*Parts of the exercise*
- 1) Do these statements agree with the text on happiness? For each, answer yes or no and quote the words that decide it.
(a) Tony Hsieh is the CEO of Zappos.
(b) The writer first learned about the science of happiness from Shawn Achor's book.
(c) The writer finds the idea that happiness leads to better performance entirely intuitive.
- 2) Answer these questions from the text on happiness:
(a) What is the title of Tony Hsieh's book?
(b) Which of Shawn Achor's books does the writer single out?
(c) Into what have Tony and his team at Zappos incorporated the ideas?

Thoughts on ‘Solve For Happy’
Over the last few years, there’s been a lot of discussion about the concept of Happiness. From a business perspective, my first exposure to the science behind the study of happiness was in references from Tony Hsieh (CEO of Zappos) in his book Delivering Happiness. In fact, Tony and his team at Zappos so believe in the importance of this concept that they’ve incorporated the ideas into their culture and ongoing training.
I’m also a huge fan of Shawn Achor’s work – especially his book The Happiness Advantage where he does a fantastic job of explaining how happiness leads to better performance (personally and professionally). Although it’s a bit counter-intuitive when you dig into the ideas it makes perfect sense that we would (collectively) perform at our best when we’re happy, engaged and focused.

*Records*
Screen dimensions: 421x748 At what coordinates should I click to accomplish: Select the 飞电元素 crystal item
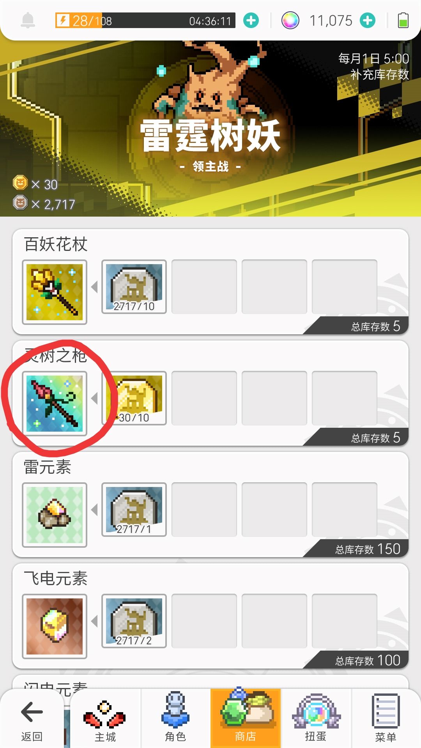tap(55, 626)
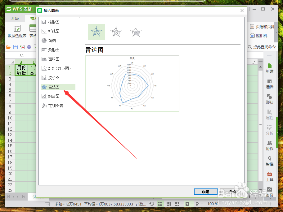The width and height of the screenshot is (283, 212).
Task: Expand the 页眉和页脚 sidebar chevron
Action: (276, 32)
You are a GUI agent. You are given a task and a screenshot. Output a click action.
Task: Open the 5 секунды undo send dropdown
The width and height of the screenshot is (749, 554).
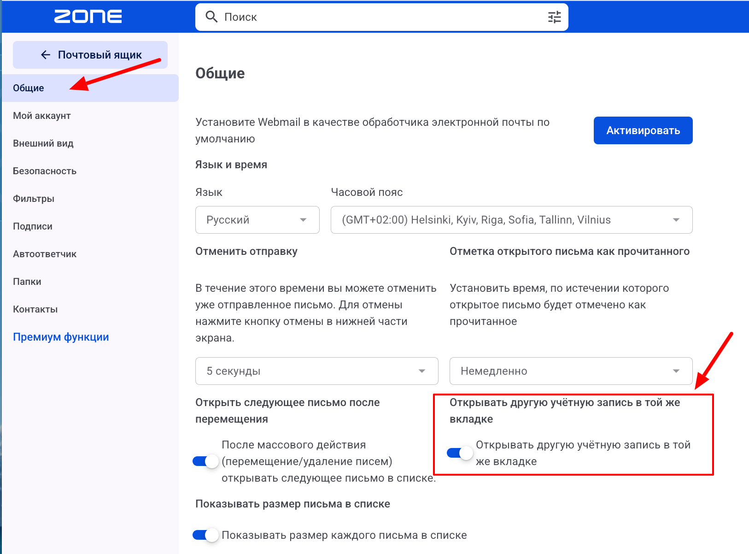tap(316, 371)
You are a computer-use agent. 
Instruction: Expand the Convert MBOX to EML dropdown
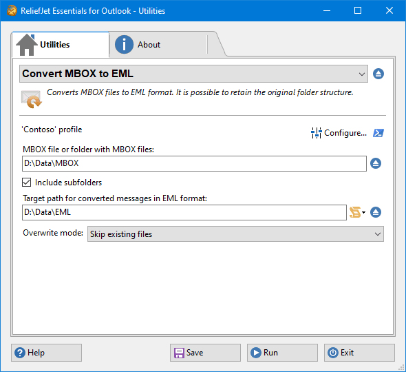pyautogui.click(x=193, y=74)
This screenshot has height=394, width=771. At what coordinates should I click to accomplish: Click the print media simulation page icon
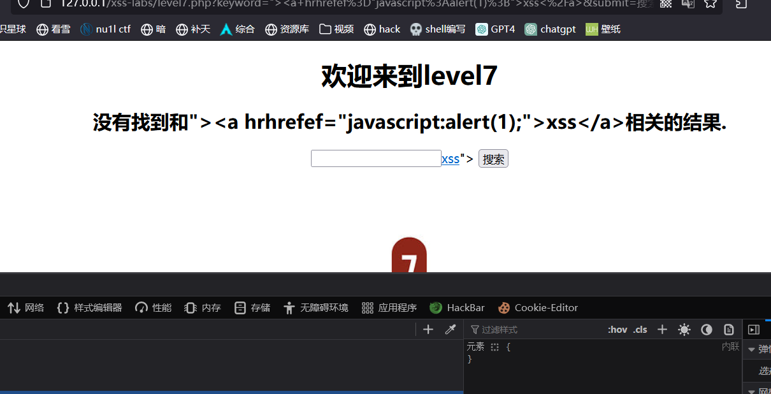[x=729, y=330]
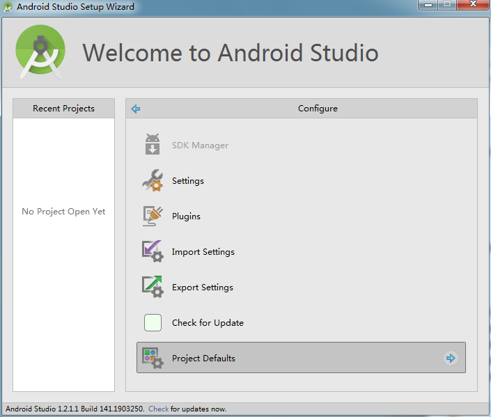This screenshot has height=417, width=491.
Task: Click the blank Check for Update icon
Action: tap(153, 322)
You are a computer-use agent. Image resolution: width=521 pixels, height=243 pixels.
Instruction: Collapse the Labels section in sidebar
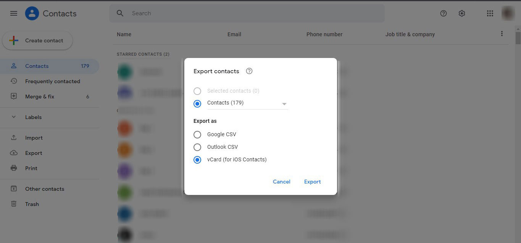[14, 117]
* * *
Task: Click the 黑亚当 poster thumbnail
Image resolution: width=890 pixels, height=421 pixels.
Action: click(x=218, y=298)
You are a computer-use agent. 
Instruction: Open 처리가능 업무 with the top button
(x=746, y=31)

*Responses to the tasks*
- 1)
(a) Yes: "Tony Hsieh (CEO of Zappos)"
(b) No: "my first exposure to the science behind the study of happiness was in references from Tony Hsieh (CEO of Zappos) in his book Delivering Happiness"
(c) No: "Although it’s a bit counter-intuitive"

- 2)
(a) Delivering Happiness
(b) The Happiness Advantage
(c) Their culture and ongoing training